Typically, Cohick said, the beneficiary will pay 20 percent of the Medicare-approved amount and the Part B deductible applies for mental health care services.
“Although this is how traditional Medicare works, beneficiaries can purchase other insurance to help with health care coverage, such as Medicare Supplements (Medigap) or Medicare Advantage Plans. In the case of a Medigap policy, Medicare rules will apply,” she said. “However, if a beneficiary chooses to enroll in an Advantage plan, the beneficiary will be subject to that plan’s guidelines.”
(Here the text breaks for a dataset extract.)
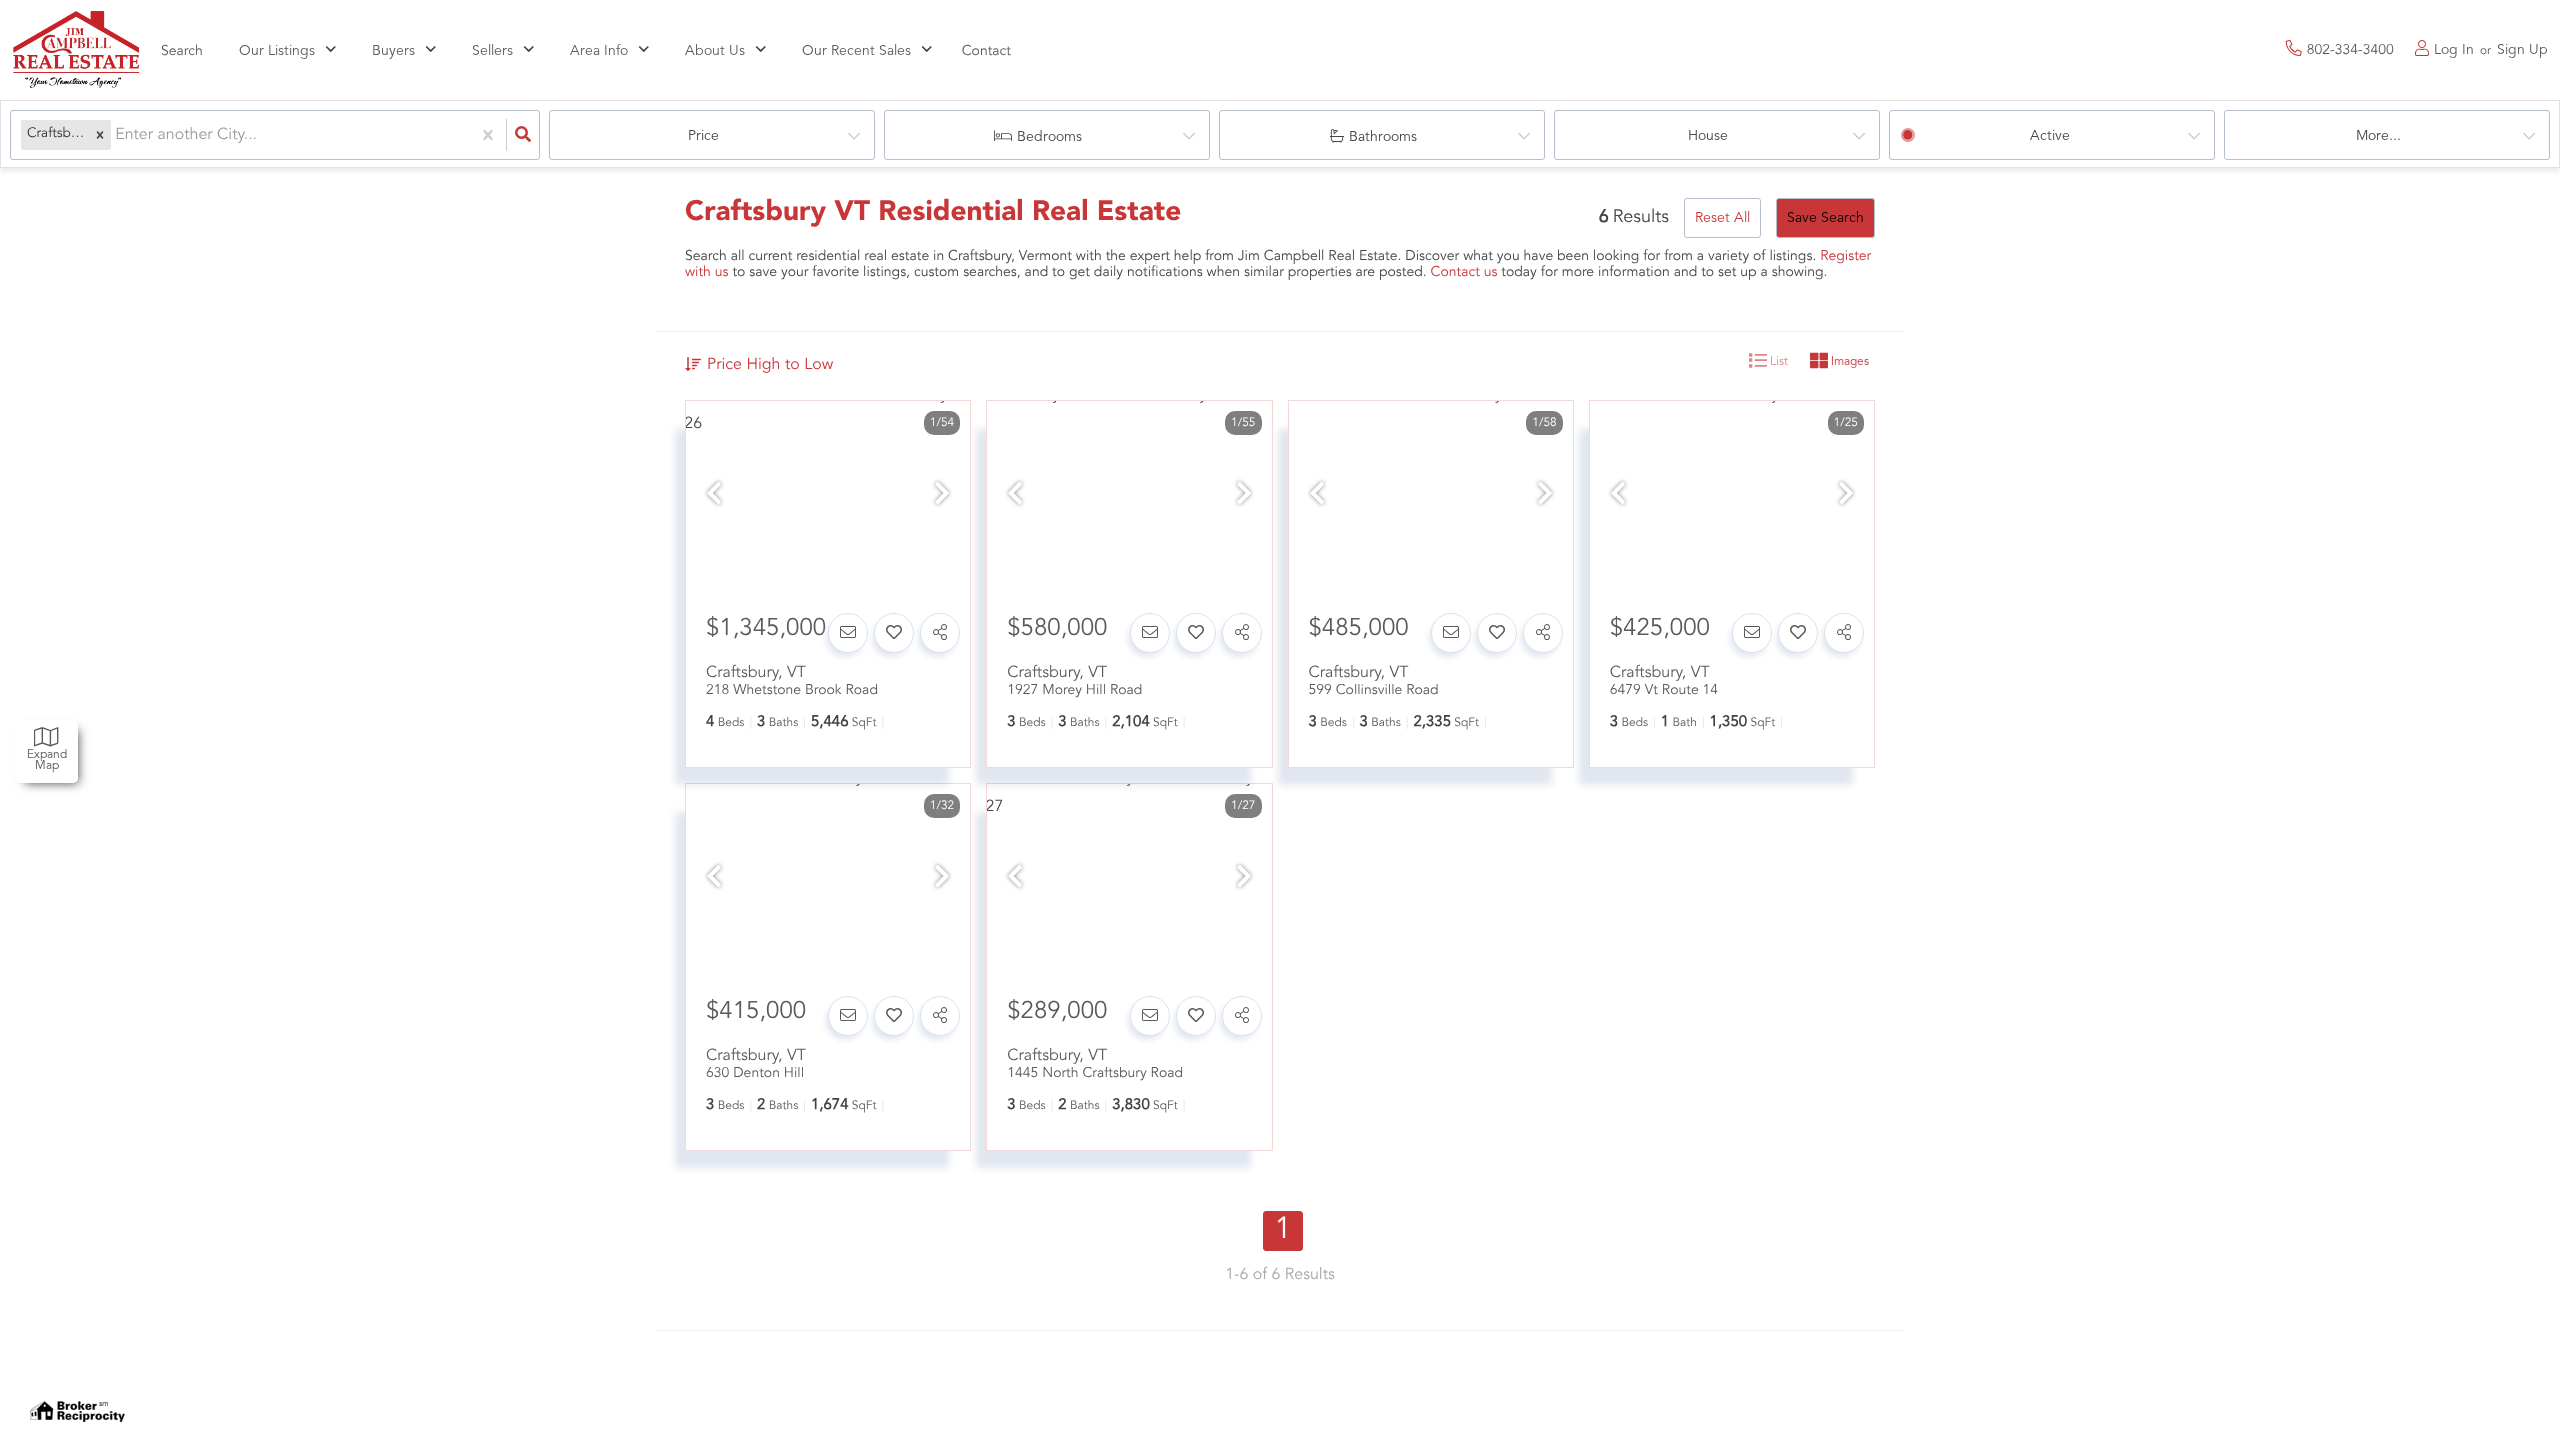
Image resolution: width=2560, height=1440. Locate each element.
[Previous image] (714, 496)
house (1708, 136)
As with any insurance, there are certain things enrollees need to do to access services, said Cohick.
“The type of secondary insurance a beneficiary selects can affect how easily services are delivered,” said Cohick. “If a beneficiary is enrolled in traditional Medicare or a Medigap plan, the beneficiary can be seen anywhere that Medicare is accepted. There could be deductibles and coinsurances, depending on what Medigap plan they have, but as mentioned, as long as that provider accepts Medicare, they will be able to schedule an appointment. If a beneficiary has selected an Advantage plan, typically a PPO or HMO, they will have to find a provider that accepts their plan, and pay any copays that are due per the plan’s rules.”
Some of the challenges that exist when it comes to older adults accessing mental health services would be transportation, which is an ongoing issue for many of the Valley’s residents as well as providers not accepting certain insurances, said Cohick.
Karen Leonovich, the administrator for the Northumberland County Area Agency on Aging, said Cohick is a “no-opinion third party.”
“You can go to a local insurance company and they will talk to you about the same issues, but they have a tendency to sell you their specific plan,” said Leonovich. “Jess will look at all plans and doesn’t have a bias toward any of them. She’s there to provide information and make changes if you’re interested.”